En la Sarthe, el Festival de Sablé presentará el 20 de agosto el espectáculo “Müsennâ-Miriors du Levant” que evoca las fiestas del siglo XVII en el Palacio de Topkapi.

El Museo de Bellas Artes de Valenciennes dedicará una exposición al padre de la pintura orientalista, Jean Baptiste Vanmour.

En París, dos exposiciones centrarán esta actualidad: “Estambul en el Gran Palais” sobre la historia de la ciudad y “Esplendores de los sultanes, Caftans del palacio de Topkapi” y “Izmir-Smyrne antiguo, retrato de una ciudad antigua” en el museo del Louvre invitarán al espectador a descubrir las alfombras del palacio de Topkapi y las fundaciones de Izmir, antiguamente conocidas bajo el nombre griego Smyrne.

Paris Cinéma proyectará una treintena de películas turcas en la primera quincena de julio y el “Festival Paris Quartier” ofrecerá un mes de programación pluridisciplinar en todos los barrios de Paris entre el 15 de julio y el 15 de agosto.

Propuestas que traspasan el marco cultural

En el momento en que las negociaciones se intensifican entre Europa y Turquía por la adhesión del país en el seno de la Unión, cada intercambio entre las dos comunidades se reviste de una dimensión particular. Oficialmente reconocida candidata a adherirse desde el 10 de diciembre de 1999, Turquía satisface los criterios de Copenhague en 2004 y en 2005 se abren las negociaciones para su integración. Su adhesión se vuelve entontes posible teóricamente a partir de 2014. En la opinión pública europea el rechazo predomina: un sondeo IFOP hecho público el pasado 4 de septiembre indica que el 67% de los europeos se oponen a la integración de Turquía en la Unión. El rechazo es mayoritario en la totalidad de los países destacando Francia donde la oposición es del 80%. Esta Temporada Cultural que Culturesfrance integra en un ciclo deseoso de imponer una “dominante Europa ampliada” emerge en una etapa bisagra. Turquía ha desarrollado esfuerzos sin precedentes para responder a las exigencias de los criterios de Copenhague.
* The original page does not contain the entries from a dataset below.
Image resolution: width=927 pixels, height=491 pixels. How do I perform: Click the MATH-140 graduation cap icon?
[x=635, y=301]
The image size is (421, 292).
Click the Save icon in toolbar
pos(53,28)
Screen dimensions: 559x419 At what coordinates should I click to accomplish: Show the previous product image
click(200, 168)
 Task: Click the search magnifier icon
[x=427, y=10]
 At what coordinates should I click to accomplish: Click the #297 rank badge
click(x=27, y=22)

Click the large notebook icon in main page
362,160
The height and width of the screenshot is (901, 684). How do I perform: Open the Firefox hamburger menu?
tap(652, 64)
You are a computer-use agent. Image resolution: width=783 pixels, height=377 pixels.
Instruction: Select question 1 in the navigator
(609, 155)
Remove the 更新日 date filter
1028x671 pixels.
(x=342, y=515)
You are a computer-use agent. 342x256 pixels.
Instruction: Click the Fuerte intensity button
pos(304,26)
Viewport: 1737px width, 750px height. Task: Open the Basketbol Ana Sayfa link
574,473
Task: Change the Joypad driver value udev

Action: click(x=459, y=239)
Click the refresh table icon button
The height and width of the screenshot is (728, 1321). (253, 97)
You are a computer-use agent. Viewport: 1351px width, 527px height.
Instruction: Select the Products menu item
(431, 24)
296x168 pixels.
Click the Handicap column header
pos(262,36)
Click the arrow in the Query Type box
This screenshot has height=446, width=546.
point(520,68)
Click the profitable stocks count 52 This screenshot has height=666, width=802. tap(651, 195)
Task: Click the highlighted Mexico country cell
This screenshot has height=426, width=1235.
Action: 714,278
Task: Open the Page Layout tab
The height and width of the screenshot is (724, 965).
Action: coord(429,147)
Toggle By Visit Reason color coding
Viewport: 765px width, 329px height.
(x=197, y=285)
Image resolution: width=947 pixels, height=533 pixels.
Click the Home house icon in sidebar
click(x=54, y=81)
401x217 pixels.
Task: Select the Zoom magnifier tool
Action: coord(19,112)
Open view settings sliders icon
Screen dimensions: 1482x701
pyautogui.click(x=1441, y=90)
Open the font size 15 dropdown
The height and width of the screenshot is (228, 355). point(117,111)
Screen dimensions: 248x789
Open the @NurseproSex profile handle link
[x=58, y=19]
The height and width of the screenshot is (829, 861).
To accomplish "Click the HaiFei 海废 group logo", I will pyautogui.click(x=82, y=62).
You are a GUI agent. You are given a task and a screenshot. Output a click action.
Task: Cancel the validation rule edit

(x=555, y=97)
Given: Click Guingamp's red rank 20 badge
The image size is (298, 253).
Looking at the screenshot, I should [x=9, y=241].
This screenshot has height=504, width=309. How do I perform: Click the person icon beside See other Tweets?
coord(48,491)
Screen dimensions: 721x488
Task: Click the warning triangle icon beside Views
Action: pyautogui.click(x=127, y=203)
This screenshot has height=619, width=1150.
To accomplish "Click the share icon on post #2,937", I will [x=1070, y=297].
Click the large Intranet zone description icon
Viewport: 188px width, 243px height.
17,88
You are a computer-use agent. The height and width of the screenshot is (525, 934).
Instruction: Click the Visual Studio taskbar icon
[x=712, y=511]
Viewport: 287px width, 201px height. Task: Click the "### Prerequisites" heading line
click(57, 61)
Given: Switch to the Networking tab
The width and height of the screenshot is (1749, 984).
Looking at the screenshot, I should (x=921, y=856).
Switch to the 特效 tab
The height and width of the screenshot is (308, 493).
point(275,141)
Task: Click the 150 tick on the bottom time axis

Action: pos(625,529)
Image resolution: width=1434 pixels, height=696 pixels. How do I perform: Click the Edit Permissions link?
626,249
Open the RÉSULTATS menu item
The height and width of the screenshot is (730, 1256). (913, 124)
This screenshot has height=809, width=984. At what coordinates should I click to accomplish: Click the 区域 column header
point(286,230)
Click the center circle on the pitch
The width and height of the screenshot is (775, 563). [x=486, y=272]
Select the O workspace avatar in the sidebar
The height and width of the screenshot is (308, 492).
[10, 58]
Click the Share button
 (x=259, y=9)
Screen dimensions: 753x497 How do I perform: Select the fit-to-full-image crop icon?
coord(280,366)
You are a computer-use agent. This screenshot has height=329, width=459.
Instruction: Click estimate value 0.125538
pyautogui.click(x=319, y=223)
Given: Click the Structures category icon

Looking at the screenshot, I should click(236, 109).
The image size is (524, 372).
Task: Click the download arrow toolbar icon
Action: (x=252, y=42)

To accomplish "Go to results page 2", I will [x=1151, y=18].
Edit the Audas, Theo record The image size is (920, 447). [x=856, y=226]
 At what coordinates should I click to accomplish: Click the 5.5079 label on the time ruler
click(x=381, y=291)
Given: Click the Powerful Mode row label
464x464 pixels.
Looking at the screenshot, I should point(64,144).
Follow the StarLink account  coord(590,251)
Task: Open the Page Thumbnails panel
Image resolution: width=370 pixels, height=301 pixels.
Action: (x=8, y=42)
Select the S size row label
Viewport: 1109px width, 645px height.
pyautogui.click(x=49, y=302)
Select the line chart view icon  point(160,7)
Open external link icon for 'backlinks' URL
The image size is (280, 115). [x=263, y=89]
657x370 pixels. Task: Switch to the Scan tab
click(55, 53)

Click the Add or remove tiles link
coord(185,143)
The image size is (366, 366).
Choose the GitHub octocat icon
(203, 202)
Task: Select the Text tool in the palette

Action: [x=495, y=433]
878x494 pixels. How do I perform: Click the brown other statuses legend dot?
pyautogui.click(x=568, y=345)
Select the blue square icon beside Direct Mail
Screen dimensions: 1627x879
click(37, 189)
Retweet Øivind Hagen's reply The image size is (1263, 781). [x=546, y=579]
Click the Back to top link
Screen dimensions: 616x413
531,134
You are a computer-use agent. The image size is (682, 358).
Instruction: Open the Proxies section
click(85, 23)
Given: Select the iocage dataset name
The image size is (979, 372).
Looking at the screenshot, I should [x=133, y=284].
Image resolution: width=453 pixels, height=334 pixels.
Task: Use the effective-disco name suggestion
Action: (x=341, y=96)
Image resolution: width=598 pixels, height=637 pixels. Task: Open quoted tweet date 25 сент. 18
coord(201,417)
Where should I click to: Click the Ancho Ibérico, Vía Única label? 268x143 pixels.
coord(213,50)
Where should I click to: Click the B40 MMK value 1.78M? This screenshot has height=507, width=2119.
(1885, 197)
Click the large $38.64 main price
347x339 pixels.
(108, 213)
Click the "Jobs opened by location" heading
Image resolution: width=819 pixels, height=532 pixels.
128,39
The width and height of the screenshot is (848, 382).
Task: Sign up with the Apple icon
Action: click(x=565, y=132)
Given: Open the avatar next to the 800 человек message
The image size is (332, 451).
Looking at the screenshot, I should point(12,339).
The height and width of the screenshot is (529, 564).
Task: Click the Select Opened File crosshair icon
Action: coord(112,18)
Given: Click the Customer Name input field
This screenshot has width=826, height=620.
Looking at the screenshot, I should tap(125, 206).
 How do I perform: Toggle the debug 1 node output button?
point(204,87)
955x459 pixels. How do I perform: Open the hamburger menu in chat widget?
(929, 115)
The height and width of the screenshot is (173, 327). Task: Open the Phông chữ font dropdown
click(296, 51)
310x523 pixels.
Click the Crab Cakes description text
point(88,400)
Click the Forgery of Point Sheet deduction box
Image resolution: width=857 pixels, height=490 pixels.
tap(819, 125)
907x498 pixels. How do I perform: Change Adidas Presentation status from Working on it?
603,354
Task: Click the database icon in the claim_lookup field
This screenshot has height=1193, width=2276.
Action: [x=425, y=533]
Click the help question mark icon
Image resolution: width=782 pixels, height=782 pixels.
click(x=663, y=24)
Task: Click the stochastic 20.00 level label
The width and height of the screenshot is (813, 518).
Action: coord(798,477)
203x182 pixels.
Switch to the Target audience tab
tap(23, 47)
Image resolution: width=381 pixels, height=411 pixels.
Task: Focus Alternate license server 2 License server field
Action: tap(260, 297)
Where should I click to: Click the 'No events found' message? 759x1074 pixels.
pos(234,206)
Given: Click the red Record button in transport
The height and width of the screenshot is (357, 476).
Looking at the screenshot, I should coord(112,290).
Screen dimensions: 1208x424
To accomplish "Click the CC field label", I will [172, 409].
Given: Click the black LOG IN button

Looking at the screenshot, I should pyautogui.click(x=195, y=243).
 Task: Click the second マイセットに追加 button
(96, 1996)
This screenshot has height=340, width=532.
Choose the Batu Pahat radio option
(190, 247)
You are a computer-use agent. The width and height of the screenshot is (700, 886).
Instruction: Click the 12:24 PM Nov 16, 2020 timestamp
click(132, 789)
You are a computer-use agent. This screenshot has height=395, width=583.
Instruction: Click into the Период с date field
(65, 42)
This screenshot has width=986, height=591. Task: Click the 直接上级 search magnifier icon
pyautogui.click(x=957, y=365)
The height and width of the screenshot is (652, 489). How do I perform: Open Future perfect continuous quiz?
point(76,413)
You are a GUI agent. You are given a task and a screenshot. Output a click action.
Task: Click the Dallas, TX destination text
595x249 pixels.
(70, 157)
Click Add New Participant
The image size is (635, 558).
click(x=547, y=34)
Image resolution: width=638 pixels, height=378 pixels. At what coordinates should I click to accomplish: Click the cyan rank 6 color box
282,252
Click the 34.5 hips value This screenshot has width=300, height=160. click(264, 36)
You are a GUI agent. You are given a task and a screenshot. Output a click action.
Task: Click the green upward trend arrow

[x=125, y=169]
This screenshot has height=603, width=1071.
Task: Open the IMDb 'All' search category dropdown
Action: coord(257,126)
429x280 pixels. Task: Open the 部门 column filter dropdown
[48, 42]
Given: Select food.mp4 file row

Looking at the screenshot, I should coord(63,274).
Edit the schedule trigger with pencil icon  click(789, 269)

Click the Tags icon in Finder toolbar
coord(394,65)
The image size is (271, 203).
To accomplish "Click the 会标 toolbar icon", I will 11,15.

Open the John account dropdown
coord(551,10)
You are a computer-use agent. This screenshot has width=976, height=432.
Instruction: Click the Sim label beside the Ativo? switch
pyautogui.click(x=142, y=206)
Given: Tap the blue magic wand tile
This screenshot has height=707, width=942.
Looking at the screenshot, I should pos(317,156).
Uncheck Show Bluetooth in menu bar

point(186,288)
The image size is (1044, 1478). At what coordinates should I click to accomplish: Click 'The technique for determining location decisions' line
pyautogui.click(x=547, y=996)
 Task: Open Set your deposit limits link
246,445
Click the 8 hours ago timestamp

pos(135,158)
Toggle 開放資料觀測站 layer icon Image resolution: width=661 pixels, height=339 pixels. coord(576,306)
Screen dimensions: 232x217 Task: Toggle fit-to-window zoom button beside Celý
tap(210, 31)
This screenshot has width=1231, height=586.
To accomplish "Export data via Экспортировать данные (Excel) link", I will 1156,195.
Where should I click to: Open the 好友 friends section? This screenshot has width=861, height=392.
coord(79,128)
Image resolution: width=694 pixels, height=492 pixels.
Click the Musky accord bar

Mientras, los frenos económicos y políticos parecen disiparse, el tema de la “compatibilidad cultural” se pone en relieve al punto de llevar al primer ministro turco Recep Tayyip Erdogan a calificar a Europa de “club cristiano”. Un diálogo entre las dos culturas permitiría acabar con las tensiones palpables. Con este objetivo, las cooperaciones culturales podrían dar a conocer una Turquía contemporánea, abierta e innovadora.